Background: Development of a safe and effective HIV vaccine is critical to pandemic control.

Methods: The study was a community-based, randomized, multicenter, double-blind, placebo-controlled efficacy trial of 4 canarypox ALVAC-HIV (vCP1521) priming injections and 2 AIDSVAX B/E gp120 subunit boosts in 16,402 healthy 18 to 30 year old Thai men and women, primarily at heterosexual risk, in Rayong and Chon Buri provinces, Thailand. Volunteers were monitored for the co-primary endpoints, HIV infection and early HIV-1 viremia at the end of the 6 month vaccination series and every 6 months thereafter for 3 years.

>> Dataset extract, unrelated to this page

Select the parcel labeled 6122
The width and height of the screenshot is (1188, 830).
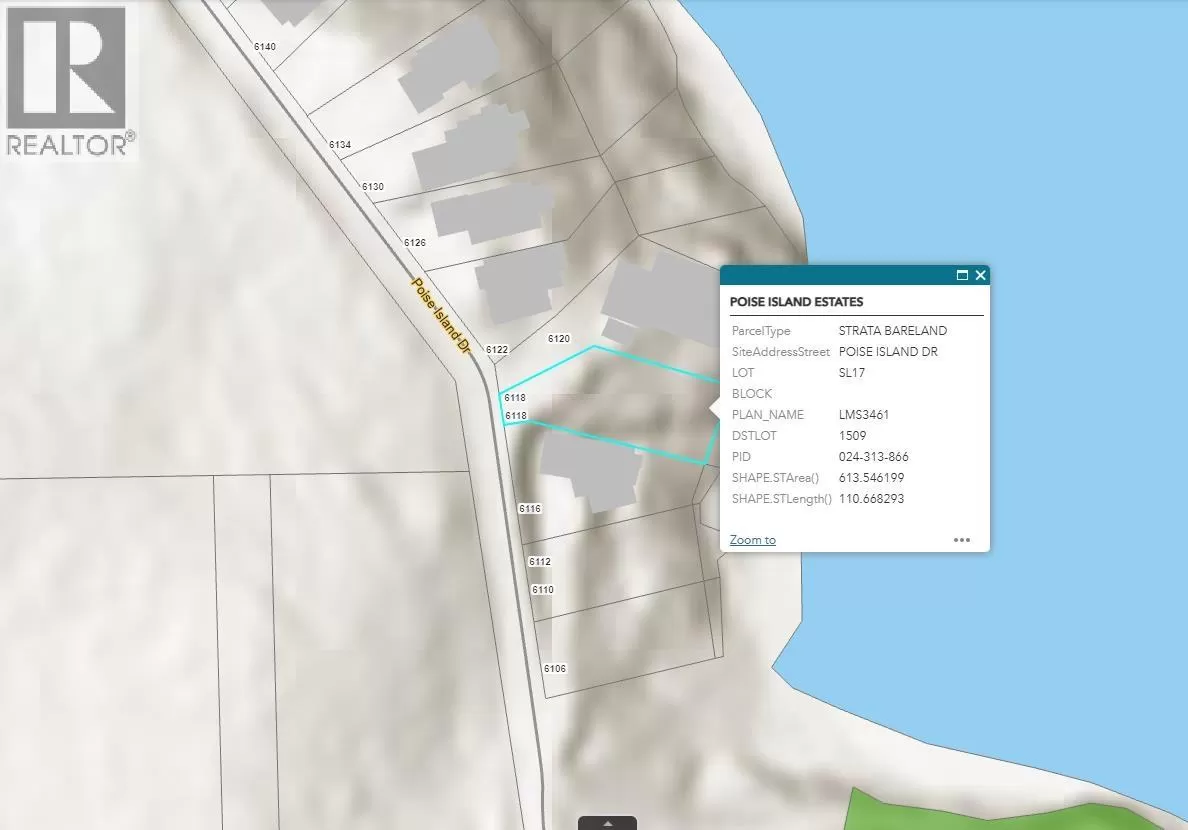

Results: 16,402 randomized subjects (including 7 later found to be HIV infected at baseline) were evaluated. Intent-to-treat (ITT) analysis showed a trend toward prevention of infection, vaccine efficacy (VE) 26.4% (p = 0.08; 95% CI -4.0, 47.9). Per protocol (PP) analysis of 12,452 persons showed a VE = 26.2% (p = 0.16, 95% CI -13.3, 51.9). Modified ITT (mITT) analysis of 16,395 HIV uninfected, randomized subjects showed VE 31.2% (p = 0.04, adjusted 95% CI 1.1, 51.2). Vaccination did not affect post-infection viremia or CD4+ T cell counts.

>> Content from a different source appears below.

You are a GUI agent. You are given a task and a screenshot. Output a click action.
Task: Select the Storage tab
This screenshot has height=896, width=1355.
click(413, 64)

Conclusion: The ALVAC-HIV and AIDSVAX B/E prime-boost HIV vaccine regimen may reduce the risk of HIV infection in a community-based population in Thailand with largely heterosexual risk and did not affect post-infection viral load or CD4 count. While modest and likely without immediate public health benefit, the results offer insight for future research. A comprehensive approach for the elucidation of a correlate/surrogate of protection and plans for follow-on clinical studies will be presented.